I'm gonna cuddle the shit out of you tomorrow
Call me Kermit cause I'm about to go piggin
Why would I want to inherit a sex machine used by my grandma?
Is it sad that I'm on the stopduiaz.com website and there is a cute boy but it will never work between us because hes in jail for 17.5 years?
Um.. is it mean if I say yes?
How would my first penpal letter even go? "Hey saw you on stopduiaz.com, sucks you killed that motorcyclist. Whats your favorite thing to do on the weekend?"
that trick or treat candy bucket that we used to collect beer money last night was very helpful when I vomited in it this morning
Hooked up with an Aussie chick last night only an Indonesian chick away from completing my lap around the pacific rim
you can think of my virginity as your little souveneir from our relationship.

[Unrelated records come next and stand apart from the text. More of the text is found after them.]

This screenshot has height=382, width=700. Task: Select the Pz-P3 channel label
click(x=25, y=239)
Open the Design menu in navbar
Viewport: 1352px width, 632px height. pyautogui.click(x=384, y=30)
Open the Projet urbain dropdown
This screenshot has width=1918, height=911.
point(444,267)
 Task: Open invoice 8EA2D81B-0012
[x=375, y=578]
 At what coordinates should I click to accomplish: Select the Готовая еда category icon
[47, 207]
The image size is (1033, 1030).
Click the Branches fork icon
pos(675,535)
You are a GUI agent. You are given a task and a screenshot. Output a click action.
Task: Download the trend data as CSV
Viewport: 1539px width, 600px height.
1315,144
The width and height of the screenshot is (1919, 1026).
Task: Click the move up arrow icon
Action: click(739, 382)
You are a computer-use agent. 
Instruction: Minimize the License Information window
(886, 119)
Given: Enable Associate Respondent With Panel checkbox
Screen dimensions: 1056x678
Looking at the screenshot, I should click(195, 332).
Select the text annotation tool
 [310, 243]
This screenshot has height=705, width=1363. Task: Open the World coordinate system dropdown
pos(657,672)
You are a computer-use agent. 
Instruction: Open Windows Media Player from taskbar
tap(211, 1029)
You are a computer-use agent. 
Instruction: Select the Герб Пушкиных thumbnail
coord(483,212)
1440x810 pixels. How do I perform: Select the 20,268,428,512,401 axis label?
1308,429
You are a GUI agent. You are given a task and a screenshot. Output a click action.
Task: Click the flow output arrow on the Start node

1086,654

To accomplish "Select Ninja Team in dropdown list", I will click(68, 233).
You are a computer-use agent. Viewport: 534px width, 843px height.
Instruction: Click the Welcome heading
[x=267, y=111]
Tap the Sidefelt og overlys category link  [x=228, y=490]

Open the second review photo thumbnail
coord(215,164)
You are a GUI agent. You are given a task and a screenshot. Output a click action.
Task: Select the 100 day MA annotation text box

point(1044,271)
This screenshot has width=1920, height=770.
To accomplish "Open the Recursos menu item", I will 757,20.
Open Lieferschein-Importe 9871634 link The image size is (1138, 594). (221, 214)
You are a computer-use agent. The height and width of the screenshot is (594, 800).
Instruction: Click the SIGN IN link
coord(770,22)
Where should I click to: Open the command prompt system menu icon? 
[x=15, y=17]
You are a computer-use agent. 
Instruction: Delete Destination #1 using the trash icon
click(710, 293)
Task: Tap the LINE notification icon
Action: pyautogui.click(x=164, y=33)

I don't even know what beauty is right now. I wouldn't even pity fuck me today.
If you wake up soonish don't worry. I took your dog to burger king and now we're going to see some nice girls.
He keeps texting me videos of fish swimming in his fish tank, so I think it's safe to say he's back on weed.
I found the crust to my pizza under my covers that's cool
Woke up this morning with girl, I ask her for some gum. She says "there's a guest toothbrush for the boys in my bathroom". I can't decide whats worse, that she has a shack brush or that I actually used it
the puppy had a little leather gag and was using a ball gag as a fetch toy
This whole Rob and Chyna drama is giving me trust issues. I'm about to text my ex and be like if you haven't already deleted my nudes, can you?